Begin Document passage

Best Friends: Failure and Success

I’ve failed over and over and over again in my life and that is why I succeed. –Michael Jordan

What’s up with wanting something for nothing? What’s up with thinking that the hardest things in life should be easy? I continue to be amazed at how many people search “running a half marathon without training.” I Googled it too, and ran the thing—without training—but still.

I’m thinking about how so many of the things that are worthwhile in life require hard work, dedication, and an unwillingness to give up. I think about my friends who’ve started businesses, raised families, and pursued their dreams, sometimes all at the same time. I think about myself, writing a draft of my memoir and now a book proposal wondering: will anybody even care?

I set a deadline for myself a few weeks ago and became several versions of crazy in my attempts to reach it. And then I was stopped in my tracks: I caught a nasty cold. I fought through it for a couple of days, but it fought back just as hard. The message was clear: slow down, sister, you’re out of control.

End Document passage
Begin Input for this task

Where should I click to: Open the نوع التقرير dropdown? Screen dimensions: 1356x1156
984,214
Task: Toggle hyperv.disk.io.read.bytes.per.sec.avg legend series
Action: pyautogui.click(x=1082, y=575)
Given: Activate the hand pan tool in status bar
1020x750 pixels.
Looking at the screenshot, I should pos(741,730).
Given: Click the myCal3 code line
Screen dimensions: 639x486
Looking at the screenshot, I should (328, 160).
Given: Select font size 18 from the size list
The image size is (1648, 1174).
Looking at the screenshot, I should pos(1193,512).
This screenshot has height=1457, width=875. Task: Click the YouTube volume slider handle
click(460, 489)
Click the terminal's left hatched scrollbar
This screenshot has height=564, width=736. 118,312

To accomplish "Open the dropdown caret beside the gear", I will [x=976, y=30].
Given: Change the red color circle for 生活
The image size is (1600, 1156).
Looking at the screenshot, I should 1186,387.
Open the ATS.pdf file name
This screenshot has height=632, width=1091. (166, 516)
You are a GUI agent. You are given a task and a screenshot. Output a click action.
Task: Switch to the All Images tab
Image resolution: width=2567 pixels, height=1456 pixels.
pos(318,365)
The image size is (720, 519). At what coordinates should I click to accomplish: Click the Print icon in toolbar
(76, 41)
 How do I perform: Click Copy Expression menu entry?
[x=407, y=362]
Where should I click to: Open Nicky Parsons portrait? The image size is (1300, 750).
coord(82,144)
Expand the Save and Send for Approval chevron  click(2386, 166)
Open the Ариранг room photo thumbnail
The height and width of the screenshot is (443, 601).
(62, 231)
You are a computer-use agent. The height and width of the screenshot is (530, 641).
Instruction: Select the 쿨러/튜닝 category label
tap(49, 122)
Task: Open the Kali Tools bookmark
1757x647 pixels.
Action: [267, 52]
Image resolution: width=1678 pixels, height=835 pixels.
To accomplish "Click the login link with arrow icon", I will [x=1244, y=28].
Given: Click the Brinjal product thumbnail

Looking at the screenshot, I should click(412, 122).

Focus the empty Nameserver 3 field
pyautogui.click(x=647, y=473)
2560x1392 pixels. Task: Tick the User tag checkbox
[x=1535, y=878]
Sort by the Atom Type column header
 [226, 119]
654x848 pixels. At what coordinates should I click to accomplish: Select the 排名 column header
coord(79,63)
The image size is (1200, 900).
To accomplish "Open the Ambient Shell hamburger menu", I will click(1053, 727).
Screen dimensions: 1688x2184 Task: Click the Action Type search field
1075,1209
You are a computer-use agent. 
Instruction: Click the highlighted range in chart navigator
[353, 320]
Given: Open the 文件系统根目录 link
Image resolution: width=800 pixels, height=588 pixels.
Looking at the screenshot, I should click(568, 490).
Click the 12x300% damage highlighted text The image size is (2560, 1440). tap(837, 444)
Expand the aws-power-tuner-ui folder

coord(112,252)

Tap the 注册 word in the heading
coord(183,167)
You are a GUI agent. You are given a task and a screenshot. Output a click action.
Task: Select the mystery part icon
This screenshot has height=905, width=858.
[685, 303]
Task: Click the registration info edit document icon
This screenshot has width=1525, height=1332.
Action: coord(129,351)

End Input for this task

→ What this exercise asks
1. Could you restate the essay on failure and success word for word, in full?
2. Can you quote the entries exactly, beginning at the line that contains "The image size is (720, 519)." and stopping after the final entry, with nothing else included?

→ Exercise results
1.
Best Friends: Failure and Success

I’ve failed over and over and over again in my life and that is why I succeed. –Michael Jordan

What’s up with wanting something for nothing? What’s up with thinking that the hardest things in life should be easy? I continue to be amazed at how many people search “running a half marathon without training.” I Googled it too, and ran the thing—without training—but still.

I’m thinking about how so many of the things that are worthwhile in life require hard work, dedication, and an unwillingness to give up. I think about my friends who’ve started businesses, raised families, and pursued their dreams, sometimes all at the same time. I think about myself, writing a draft of my memoir and now a book proposal wondering: will anybody even care?

I set a deadline for myself a few weeks ago and became several versions of crazy in my attempts to reach it. And then I was stopped in my tracks: I caught a nasty cold. I fought through it for a couple of days, but it fought back just as hard. The message was clear: slow down, sister, you’re out of control.

2.
The image size is (720, 519). At what coordinates should I click to accomplish: Click the Print icon in toolbar
(76, 41)
 How do I perform: Click Copy Expression menu entry?
[x=407, y=362]
Where should I click to: Open Nicky Parsons portrait? The image size is (1300, 750).
coord(82,144)
Expand the Save and Send for Approval chevron  click(2386, 166)
Open the Ариранг room photo thumbnail
The height and width of the screenshot is (443, 601).
(62, 231)
You are a computer-use agent. The height and width of the screenshot is (530, 641).
Instruction: Select the 쿨러/튜닝 category label
tap(49, 122)
Task: Open the Kali Tools bookmark
1757x647 pixels.
Action: [267, 52]
Image resolution: width=1678 pixels, height=835 pixels.
To accomplish "Click the login link with arrow icon", I will [x=1244, y=28].
Given: Click the Brinjal product thumbnail

Looking at the screenshot, I should click(412, 122).

Focus the empty Nameserver 3 field
pyautogui.click(x=647, y=473)
2560x1392 pixels. Task: Tick the User tag checkbox
[x=1535, y=878]
Sort by the Atom Type column header
 [226, 119]
654x848 pixels. At what coordinates should I click to accomplish: Select the 排名 column header
coord(79,63)
The image size is (1200, 900).
To accomplish "Open the Ambient Shell hamburger menu", I will click(1053, 727).
Screen dimensions: 1688x2184 Task: Click the Action Type search field
1075,1209
You are a computer-use agent. 
Instruction: Click the highlighted range in chart navigator
[353, 320]
Given: Open the 文件系统根目录 link
Image resolution: width=800 pixels, height=588 pixels.
Looking at the screenshot, I should click(568, 490).
Click the 12x300% damage highlighted text The image size is (2560, 1440). tap(837, 444)
Expand the aws-power-tuner-ui folder

coord(112,252)

Tap the 注册 word in the heading
coord(183,167)
You are a GUI agent. You are given a task and a screenshot. Output a click action.
Task: Select the mystery part icon
This screenshot has height=905, width=858.
[685, 303]
Task: Click the registration info edit document icon
This screenshot has width=1525, height=1332.
Action: coord(129,351)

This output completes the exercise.